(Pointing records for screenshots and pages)
================================

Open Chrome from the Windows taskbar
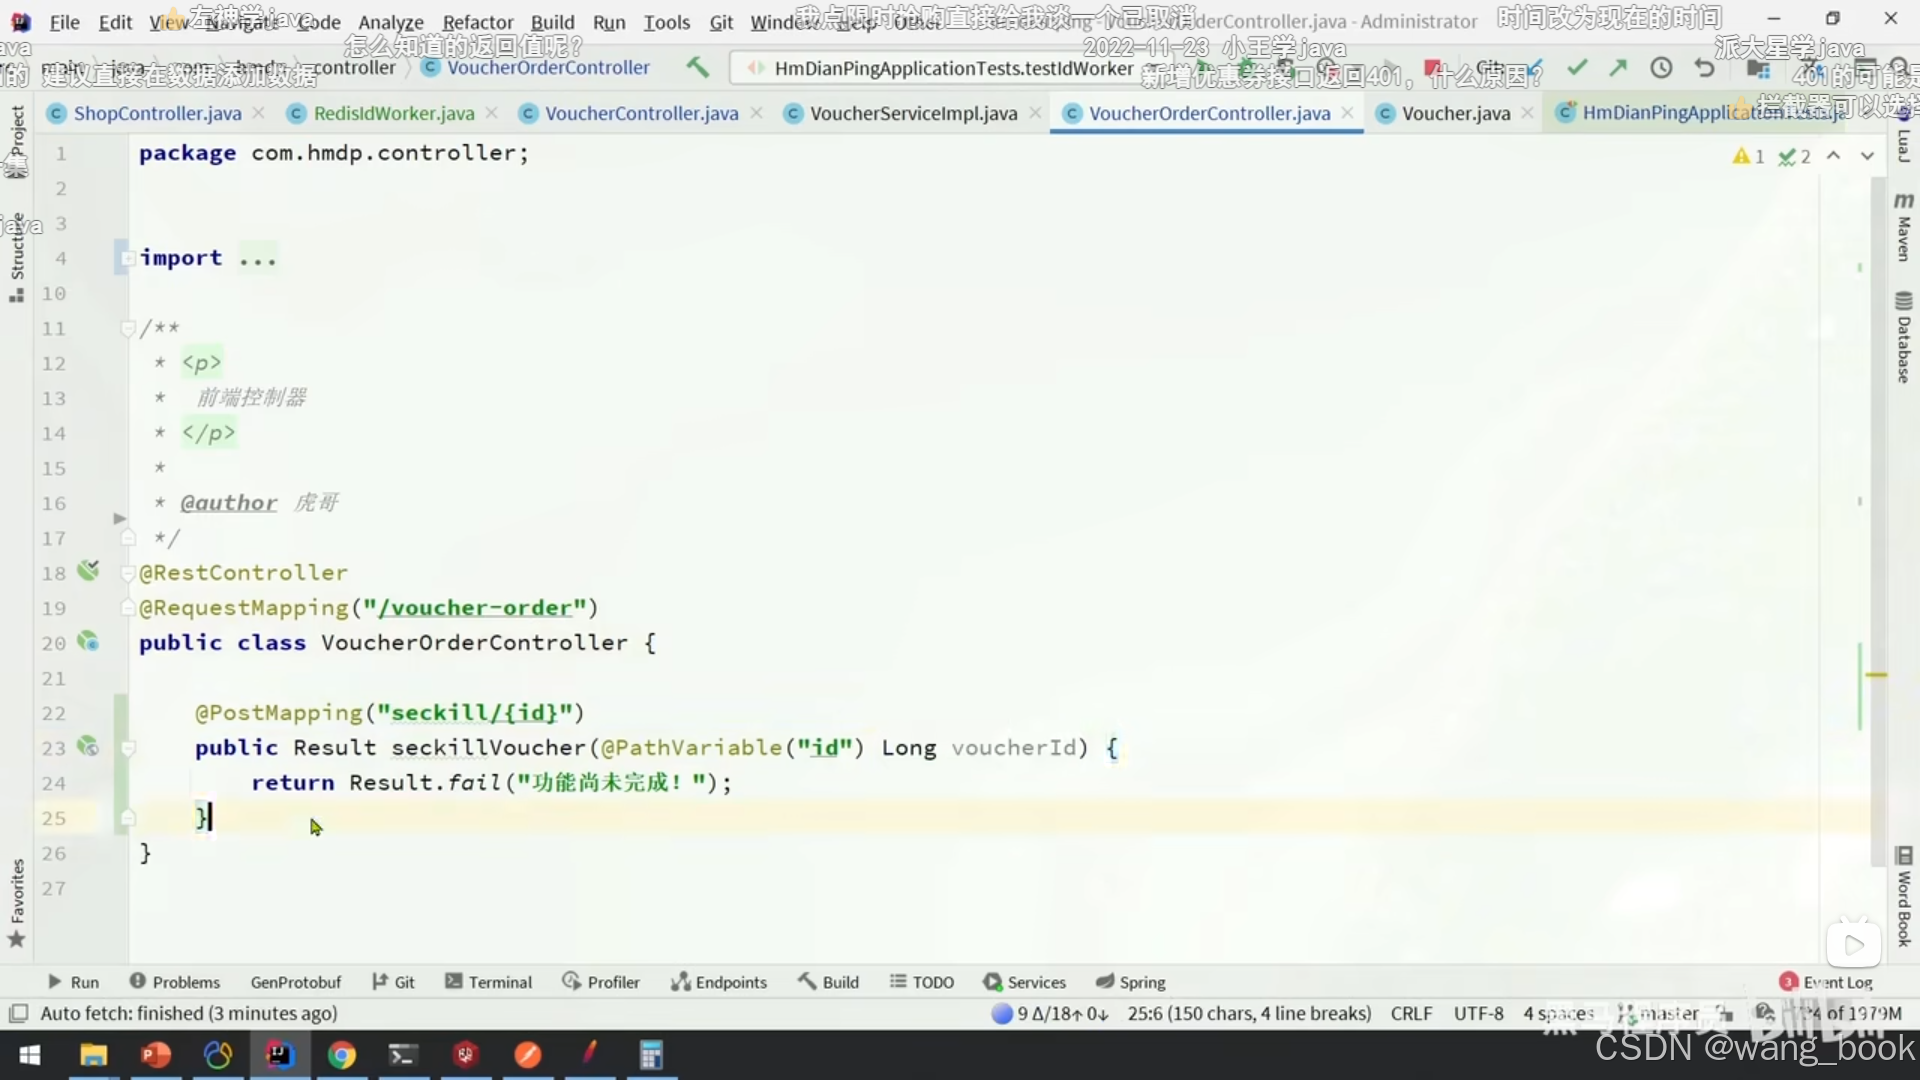 pyautogui.click(x=341, y=1055)
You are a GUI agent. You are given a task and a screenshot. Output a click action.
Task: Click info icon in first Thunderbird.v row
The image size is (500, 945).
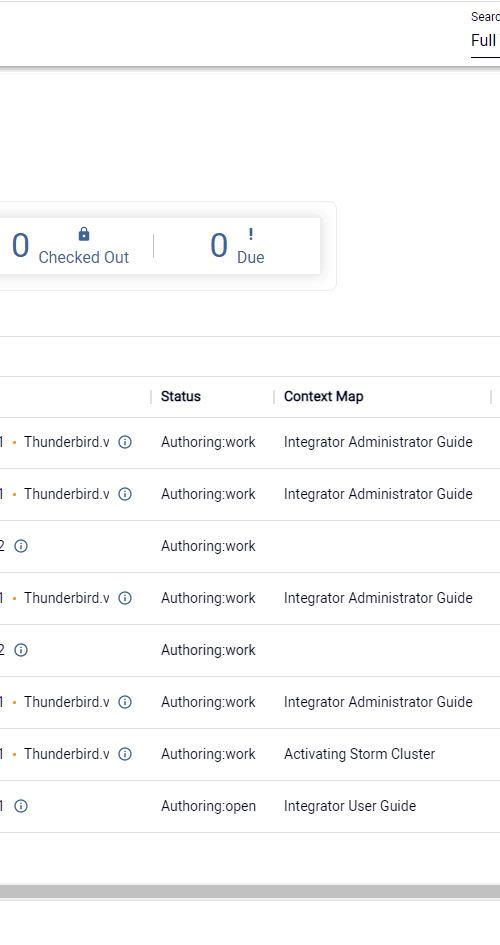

================================

→ Objective
Please print every line of the listing above word for word, leaving the pictures out.

→ Reply
Open Chrome from the Windows taskbar
 pyautogui.click(x=341, y=1055)
You are a GUI agent. You are given a task and a screenshot. Output a click action.
Task: Click info icon in first Thunderbird.v row
The image size is (500, 945).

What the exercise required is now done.